Task directions:
Answer these from the bug report below, one answer per line.
1. What value is MAX_ITER set to in the changed configuration?
2. What max_mem figure does the log show at iter 0?
3. At which line number of train_net.py does the traceback show the call to launch?

Document excerpt:
════════════════
'assert (boxes1[:, 2:] >= boxes1[:, :2]).all()' happened when training #89

Swall0w · 2021-05-25T12:16:24Z

Thanks for your great work!!
When I applied AMP training on detectron2, I found some issues with boxes in the training.

Changed

The difference from the original code is here.

SOLVER:
    STEPS: (210000, 250000)
    MAX_ITER: 270000
    AMP:
        ENABLED: true

Error

[05/24 20:54:12 d2.engine.hooks]: Total training time: 0:00:10 (0:00:00 on hooks)
[05/24 20:54:12 d2.utils.events]:  iter: 0    lr: N/A  max_mem: 5095M
Traceback (most recent call last):
  File "train_net.py", line 134, in <module>
    launch(
  File "/home/masato/anaconda3/envs/protor/lib/python3.8/site-packages/detectron2/engine/launch.py", line 55, in launch
    mp.spawn(
  File "/home/masato/anaconda3/envs/protor/lib/python3.8/site-packages/torch/multiprocessing/spawn.py", line 230, in spawn
    return start_processes(fn, args, nprocs, join, daemon, start_method='spawn')
════════════════
Data lines:
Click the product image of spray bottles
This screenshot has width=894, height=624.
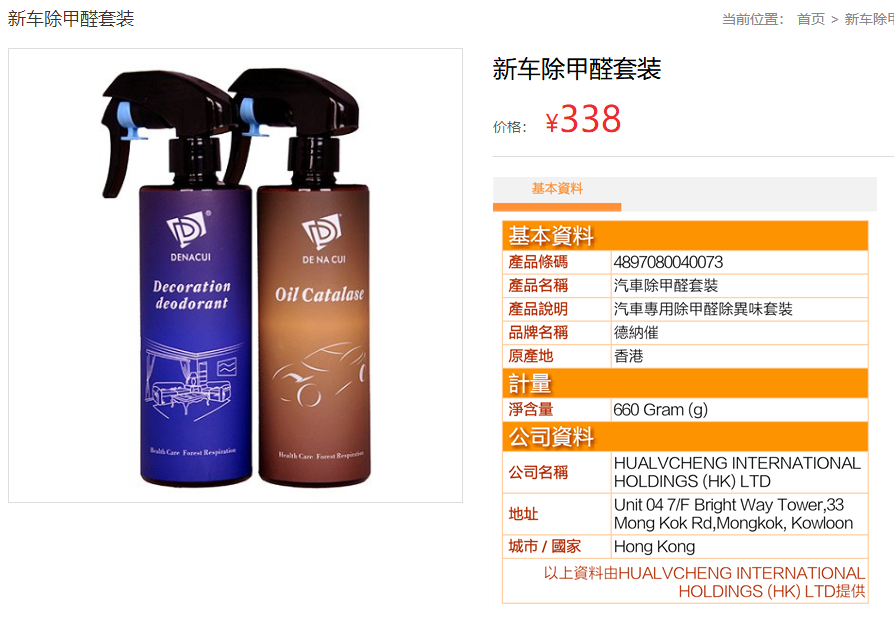[x=235, y=275]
════════════════
Output of the exercise:
1. 270000
2. 5095M
3. 134